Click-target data
——
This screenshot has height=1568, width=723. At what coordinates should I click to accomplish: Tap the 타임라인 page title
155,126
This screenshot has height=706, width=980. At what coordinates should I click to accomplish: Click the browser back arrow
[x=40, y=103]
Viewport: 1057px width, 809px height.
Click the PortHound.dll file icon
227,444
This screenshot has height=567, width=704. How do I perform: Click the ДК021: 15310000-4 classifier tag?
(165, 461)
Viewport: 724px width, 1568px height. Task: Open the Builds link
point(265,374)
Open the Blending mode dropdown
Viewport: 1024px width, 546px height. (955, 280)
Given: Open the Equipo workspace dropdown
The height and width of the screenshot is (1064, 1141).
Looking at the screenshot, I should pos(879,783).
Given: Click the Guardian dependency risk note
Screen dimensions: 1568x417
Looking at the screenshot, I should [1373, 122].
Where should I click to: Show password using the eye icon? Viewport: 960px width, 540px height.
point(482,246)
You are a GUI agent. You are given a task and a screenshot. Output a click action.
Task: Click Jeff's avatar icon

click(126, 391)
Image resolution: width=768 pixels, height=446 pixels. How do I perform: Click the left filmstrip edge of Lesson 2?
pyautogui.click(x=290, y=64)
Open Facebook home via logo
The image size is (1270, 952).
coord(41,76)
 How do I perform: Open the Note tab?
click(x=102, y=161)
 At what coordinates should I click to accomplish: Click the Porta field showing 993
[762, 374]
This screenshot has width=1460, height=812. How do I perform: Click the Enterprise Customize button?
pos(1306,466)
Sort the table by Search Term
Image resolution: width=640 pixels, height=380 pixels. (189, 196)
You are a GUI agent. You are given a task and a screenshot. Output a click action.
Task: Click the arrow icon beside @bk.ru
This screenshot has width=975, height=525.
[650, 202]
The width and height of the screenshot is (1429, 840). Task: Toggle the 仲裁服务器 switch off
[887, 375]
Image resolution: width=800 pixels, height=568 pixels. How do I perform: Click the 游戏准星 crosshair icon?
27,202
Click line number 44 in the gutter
——
Swap "How do I perform" for "How can I do" in the items, starting at the line that has "How do I perform: Open the Note tab?" and continuing through the last item. Write out only those lines, with nothing else altered.

• _Result_
 How can I do: Open the Note tab?
click(x=102, y=161)
 At what coordinates should I click to accomplish: Click the Porta field showing 993
[762, 374]
This screenshot has width=1460, height=812. How can I do: Click the Enterprise Customize button?
pos(1306,466)
Sort the table by Search Term
Image resolution: width=640 pixels, height=380 pixels. (189, 196)
You are a GUI agent. You are given a task and a screenshot. Output a click action.
Task: Click the arrow icon beside @bk.ru
This screenshot has width=975, height=525.
[650, 202]
The width and height of the screenshot is (1429, 840). Task: Toggle the 仲裁服务器 switch off
[887, 375]
Image resolution: width=800 pixels, height=568 pixels. How can I do: Click the 游戏准星 crosshair icon?
27,202
Click line number 44 in the gutter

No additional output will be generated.